### Written request
Copy the entries from the line containing "Inicio (509, 156)" to the line containing "CGV (971, 789)", both included, reproducing each line character for character.

[Element and text position data]
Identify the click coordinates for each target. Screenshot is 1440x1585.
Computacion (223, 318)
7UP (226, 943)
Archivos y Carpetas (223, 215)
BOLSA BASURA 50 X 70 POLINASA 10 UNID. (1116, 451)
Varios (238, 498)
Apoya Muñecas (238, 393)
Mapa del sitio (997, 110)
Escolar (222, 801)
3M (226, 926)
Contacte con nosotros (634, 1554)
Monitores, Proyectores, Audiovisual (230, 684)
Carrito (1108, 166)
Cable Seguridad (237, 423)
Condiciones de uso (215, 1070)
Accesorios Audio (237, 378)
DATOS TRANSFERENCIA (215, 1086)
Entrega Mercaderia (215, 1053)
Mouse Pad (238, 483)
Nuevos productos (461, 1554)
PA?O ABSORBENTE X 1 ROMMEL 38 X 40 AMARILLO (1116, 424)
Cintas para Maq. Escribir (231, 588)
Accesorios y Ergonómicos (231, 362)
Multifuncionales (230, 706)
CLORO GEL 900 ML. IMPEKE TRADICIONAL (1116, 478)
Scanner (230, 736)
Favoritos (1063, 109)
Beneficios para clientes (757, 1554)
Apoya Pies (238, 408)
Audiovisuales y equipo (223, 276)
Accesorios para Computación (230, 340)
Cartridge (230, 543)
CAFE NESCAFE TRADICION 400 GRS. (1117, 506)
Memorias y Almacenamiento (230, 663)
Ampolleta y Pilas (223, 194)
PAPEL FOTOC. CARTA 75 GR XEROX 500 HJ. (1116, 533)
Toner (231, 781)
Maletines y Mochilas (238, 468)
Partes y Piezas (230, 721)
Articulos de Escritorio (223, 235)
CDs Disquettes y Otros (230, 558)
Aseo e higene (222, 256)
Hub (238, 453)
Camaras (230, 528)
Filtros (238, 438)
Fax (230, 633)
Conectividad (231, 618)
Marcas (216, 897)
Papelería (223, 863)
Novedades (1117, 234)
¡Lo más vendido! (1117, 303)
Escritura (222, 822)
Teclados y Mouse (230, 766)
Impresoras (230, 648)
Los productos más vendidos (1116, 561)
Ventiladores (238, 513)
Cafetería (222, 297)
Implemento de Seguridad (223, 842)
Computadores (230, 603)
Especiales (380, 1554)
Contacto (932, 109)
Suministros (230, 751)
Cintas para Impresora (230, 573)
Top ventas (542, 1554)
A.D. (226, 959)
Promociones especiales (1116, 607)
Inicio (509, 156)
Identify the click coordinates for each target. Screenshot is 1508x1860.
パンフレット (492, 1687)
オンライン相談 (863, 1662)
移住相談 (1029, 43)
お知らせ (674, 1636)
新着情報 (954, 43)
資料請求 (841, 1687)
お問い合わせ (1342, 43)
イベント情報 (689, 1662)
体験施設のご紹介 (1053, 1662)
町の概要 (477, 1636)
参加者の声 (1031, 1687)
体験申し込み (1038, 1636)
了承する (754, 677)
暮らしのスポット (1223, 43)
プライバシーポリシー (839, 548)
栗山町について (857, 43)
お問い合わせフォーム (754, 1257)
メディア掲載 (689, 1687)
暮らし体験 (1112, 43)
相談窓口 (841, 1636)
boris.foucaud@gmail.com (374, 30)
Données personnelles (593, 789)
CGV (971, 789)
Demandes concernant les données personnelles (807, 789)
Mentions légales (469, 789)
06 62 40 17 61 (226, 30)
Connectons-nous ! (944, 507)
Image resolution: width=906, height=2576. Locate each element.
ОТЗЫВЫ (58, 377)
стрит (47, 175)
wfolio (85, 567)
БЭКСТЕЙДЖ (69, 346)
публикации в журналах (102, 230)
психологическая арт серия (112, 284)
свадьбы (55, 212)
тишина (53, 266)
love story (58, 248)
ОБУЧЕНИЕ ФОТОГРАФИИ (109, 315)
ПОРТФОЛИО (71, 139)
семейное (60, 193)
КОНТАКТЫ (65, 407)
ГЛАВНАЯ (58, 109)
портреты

### Result of this exercise
Inicio (509, 156)
Identify the click coordinates for each target. Screenshot is 1508x1860.
パンフレット (492, 1687)
オンライン相談 (863, 1662)
移住相談 (1029, 43)
お知らせ (674, 1636)
新着情報 (954, 43)
資料請求 (841, 1687)
お問い合わせ (1342, 43)
イベント情報 (689, 1662)
体験施設のご紹介 (1053, 1662)
町の概要 (477, 1636)
参加者の声 (1031, 1687)
体験申し込み (1038, 1636)
了承する (754, 677)
暮らしのスポット (1223, 43)
プライバシーポリシー (839, 548)
栗山町について (857, 43)
お問い合わせフォーム (754, 1257)
メディア掲載 (689, 1687)
暮らし体験 (1112, 43)
相談窓口 (841, 1636)
boris.foucaud@gmail.com (374, 30)
Données personnelles (593, 789)
CGV (971, 789)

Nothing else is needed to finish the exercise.